• **Énoncé**
Prolongez l'entretien avec William Amor : écrivez la suite qui vient juste après sa dernière ligne.

• **Extrait proposé**
++++

Qu’est-ce que représente l’art pour vous ?

Je crois en l’art thérapie. J’ai toujours créé sans même penser en faire mon métier car ça me permet de me sentir vivant, de tout oublier en me concentrant sur une chose bien précise. La métaphore de la création est très enrichissante.

Les mégots transformés en mimosa de William Amor – Crédit : N.C

Vous n’avez pas toujours été artiste ?

Non dans le sens où j’ai eu un autre métier avant. Mais j’ai toujours eu cette vocation. J’ai juste mis du temps avant de me lancer pleinement dans la création. Je ne venais pas d’un milieu qui me donnait l’impression que c’était possible d’en faire son métier. Avec le temps et réalisant à quel point créer me faisait du bien, je me suis lancé.

Les iris de William Amor – Crédit : N.C

Comment travaillez vous?

Je pars de quelque chose qui est d’apparence néfaste et sans intérêt pour aboutir à de la poésie, de l’esthétisme. C’est, en plus, un hommage aux fleurs. Elles me fascinent depuis que je suis môme. Ensuite, je fais tout à la main avec des techniques semblables aux métiers d’art. En parallèle, j’échange avec une branche de la Fondation franco-britannique de Sillery qui accueille des handicapés. C’est une fondation médico sociale située dans l’Essonne. Ils viennent en petit groupe de huit à l’atelier. Le premier a commencé en 2018 et vient une fois par semaine. Je les formes à mes gestes. Ce sont de vrais moments d’échange et de partage. Il y a tous les profils. Quand il y a des projets, ils viennent tous les jours accompagnés de Stéphanie qui est art thérapeute et encadrante. Sana, Marceline et Sylvie par exemple ont acquis une véritable dextérité. Avec le confinement c’est compliqué, je ne les ai pas revues depuis mars. Mais avant, Guerlain nous avait confié la mission de décorer les vitrines des Champs et de St Honoré. Ca a représenté environ 2 000 heures de travail pour réaliser ses cascades de roses et de pétales.`

Les coquelicots de William Amor pour Kenzo – Crédit : N.C

Comment trouvez-vous les déchets que vous magnifiez ?

++++

• **Matériel fourni**
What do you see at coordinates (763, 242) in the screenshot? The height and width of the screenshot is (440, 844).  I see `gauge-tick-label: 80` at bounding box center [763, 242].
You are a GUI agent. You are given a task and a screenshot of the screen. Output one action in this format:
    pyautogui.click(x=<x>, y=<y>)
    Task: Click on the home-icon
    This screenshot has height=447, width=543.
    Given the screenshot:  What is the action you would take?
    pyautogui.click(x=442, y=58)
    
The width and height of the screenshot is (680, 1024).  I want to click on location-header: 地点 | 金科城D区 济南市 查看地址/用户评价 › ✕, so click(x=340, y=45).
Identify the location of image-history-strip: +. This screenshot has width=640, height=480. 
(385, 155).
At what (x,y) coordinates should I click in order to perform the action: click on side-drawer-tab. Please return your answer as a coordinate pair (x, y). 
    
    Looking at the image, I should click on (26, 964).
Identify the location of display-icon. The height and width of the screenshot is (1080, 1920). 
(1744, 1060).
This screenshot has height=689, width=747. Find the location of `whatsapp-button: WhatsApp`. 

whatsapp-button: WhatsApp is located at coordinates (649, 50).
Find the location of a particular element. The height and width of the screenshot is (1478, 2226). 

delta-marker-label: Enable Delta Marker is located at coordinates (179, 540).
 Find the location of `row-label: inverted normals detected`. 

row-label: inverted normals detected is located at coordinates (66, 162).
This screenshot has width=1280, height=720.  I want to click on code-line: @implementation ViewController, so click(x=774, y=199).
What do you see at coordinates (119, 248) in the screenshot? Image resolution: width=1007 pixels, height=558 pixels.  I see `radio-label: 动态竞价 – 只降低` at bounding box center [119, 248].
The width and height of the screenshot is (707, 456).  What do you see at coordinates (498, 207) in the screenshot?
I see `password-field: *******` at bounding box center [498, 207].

++++

• **Corrigé**
Je collecte les matériaux dans la nature tout simplement. On est sur une vraie démarche artistique où je crée la matière. J’aime voir le monde différemment en me disant que chaque chose est une graine qui peut prendre une toute autre forme. Je les appelle les graines messagères. Car je peux obtenir des choses impensables à partir de déchets laissés par les gens. Parfois, je me retrouve dans des situations pas possibles à ramasser des déchets comme de gros cordages sur la plage. Je crée ma propre matériothèque en nettoyant et aseptisant les matériaux que je vais retransformer en lé de matière comme ça pourrait être un lé de soie. Je retravaille toute la couleur et, selon les créations, je vais le patronner, le teinter, le gaufrer, le plisser… Pour en arriver là, il y a une quinzaine d’années de recherches durant lesquelles j’ai expérimenté mes propres techniques. Je vois vraiment le déchet comme une matière première noble.

Création en cordage de William Amor – Crédit : N.C

De l’état de rebut, on passe à l’orfèvrerie !

Oui et ça prend autant de temps ! Il m’arrive de travailler une bouteille en plastique partiellement reteinte à la façon d’un verre soufflé. Sur mes tulipes, c’est comme de la dentelle. Je laisse des petits éléments que l’on trouve sur les plastiques comme une date ou un un sigle. Je travaille des filets de pèche en perlage ou des morceaux de bouteille en sequin. Ca représente des centaines et des centaines d’heures passées.

Tulipes de William Amor – Crédit : N.C

Collaborer avec une maison de luxe participe à une meilleure compréhension de ce que vous faites ?

Les maisons de luxe côtoient le beau et l’art avec saveur. Elles mesurent les techniques, le temps passer, tout l’artisanat qu’il y a derrière chaque pièce. Elles valorisent vraiment le travail des artistes.

Parfum Mon Guerlain Bloom of Rose édition prestige, 12 000 € – 490 ml – Crédit : N.C

Une exposition est dédiée aux œuvres de William Amor dans la boutique de Guerlain des Champs Elysées jusqu’au 12 octobre.